There is a line below that contains "Viewport: 1512px width, 789px height.". Please reproduce it and all following lines exactly, through the final one.

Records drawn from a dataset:
::::
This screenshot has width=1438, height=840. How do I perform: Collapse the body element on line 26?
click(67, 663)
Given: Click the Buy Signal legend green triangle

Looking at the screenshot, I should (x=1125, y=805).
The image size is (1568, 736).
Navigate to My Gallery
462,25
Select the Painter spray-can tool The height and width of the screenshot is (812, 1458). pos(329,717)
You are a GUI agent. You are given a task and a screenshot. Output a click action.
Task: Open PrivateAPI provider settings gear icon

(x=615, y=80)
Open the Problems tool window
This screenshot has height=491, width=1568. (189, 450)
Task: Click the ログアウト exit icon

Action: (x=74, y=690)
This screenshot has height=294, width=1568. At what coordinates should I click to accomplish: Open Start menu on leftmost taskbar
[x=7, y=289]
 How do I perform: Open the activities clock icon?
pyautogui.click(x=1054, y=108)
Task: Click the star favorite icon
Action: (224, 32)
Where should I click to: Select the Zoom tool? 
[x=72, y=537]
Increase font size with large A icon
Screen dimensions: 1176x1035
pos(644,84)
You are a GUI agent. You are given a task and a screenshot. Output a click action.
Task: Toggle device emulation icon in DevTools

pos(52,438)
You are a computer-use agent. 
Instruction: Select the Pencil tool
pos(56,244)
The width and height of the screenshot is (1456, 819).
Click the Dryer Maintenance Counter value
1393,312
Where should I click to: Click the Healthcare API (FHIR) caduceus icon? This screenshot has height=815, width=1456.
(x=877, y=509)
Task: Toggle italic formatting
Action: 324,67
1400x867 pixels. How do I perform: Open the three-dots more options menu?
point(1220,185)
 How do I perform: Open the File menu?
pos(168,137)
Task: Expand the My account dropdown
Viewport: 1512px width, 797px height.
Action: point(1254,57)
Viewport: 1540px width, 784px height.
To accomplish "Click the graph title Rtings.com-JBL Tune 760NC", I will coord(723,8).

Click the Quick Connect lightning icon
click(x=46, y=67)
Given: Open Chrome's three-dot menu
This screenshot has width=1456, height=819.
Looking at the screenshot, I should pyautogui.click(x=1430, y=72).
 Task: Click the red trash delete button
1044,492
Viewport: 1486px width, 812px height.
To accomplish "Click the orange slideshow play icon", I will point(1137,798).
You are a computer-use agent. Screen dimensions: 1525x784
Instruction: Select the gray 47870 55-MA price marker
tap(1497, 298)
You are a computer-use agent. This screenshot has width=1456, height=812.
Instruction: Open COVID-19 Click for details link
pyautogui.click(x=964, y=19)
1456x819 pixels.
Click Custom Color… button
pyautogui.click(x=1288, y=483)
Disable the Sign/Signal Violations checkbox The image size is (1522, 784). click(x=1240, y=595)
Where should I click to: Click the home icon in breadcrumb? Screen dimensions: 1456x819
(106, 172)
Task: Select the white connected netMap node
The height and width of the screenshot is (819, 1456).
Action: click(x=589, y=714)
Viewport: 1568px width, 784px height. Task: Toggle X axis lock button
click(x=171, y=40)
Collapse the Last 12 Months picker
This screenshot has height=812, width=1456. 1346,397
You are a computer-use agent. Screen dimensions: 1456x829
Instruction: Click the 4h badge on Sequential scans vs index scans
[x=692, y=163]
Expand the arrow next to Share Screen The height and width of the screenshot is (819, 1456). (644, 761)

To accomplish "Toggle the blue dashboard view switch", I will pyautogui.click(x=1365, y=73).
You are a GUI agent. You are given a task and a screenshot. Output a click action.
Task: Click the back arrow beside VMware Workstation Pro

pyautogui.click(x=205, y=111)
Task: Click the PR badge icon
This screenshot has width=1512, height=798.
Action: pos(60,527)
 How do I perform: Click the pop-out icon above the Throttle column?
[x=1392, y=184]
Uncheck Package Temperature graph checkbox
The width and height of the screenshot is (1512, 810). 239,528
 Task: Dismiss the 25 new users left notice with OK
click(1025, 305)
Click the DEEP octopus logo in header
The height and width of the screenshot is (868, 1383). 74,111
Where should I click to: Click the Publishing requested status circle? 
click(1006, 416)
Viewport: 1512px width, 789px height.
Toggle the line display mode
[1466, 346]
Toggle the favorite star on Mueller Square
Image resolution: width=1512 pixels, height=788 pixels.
::::
ANSWER BOX:
Viewport: 1512px width, 789px height.
Toggle the line display mode
[1466, 346]
Toggle the favorite star on Mueller Square
Image resolution: width=1512 pixels, height=788 pixels.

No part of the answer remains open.